Put the material below that starts with the line containing "Open the 仅需20元查看十档行情 link" and ends with the line containing "coord(814,160)", both included, into a Markdown table with the columns n and Line. Number each row, skip blank lines, and leave the pictures out.

Records shown:
<<<<
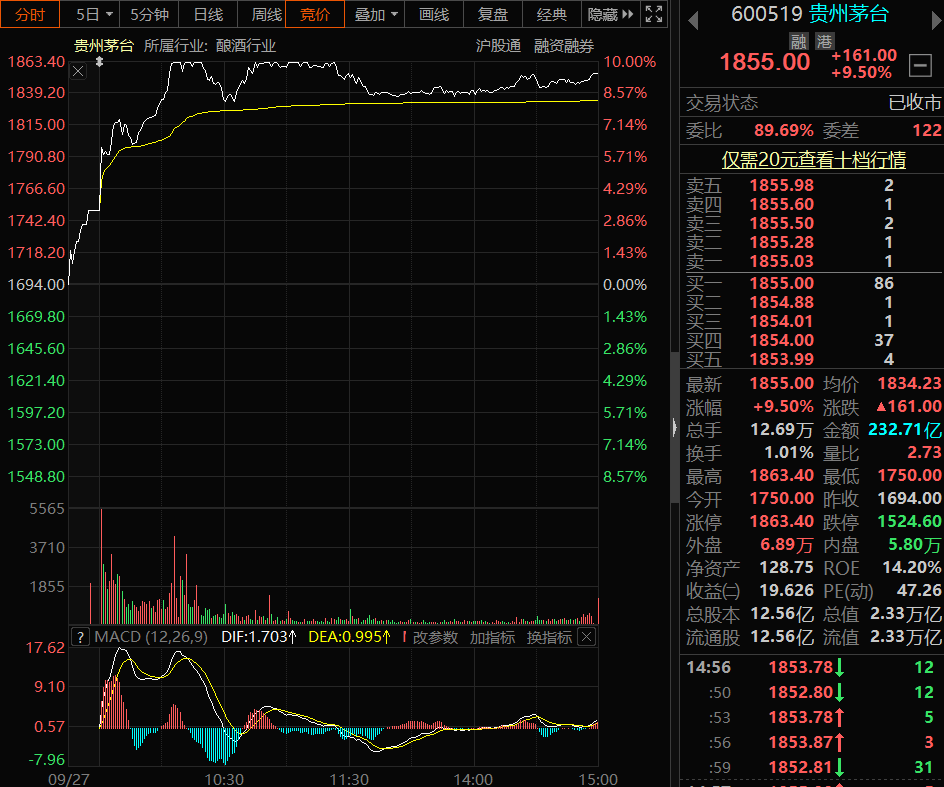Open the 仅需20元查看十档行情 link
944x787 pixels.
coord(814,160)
>>>>
<<<<
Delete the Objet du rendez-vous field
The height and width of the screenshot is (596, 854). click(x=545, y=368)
>>>>
Solution for this task:
| n | Line |
|---|---|
| 1 | Open the 仅需20元查看十档行情 link |
| 2 | 944x787 pixels. |
| 3 | coord(814,160) |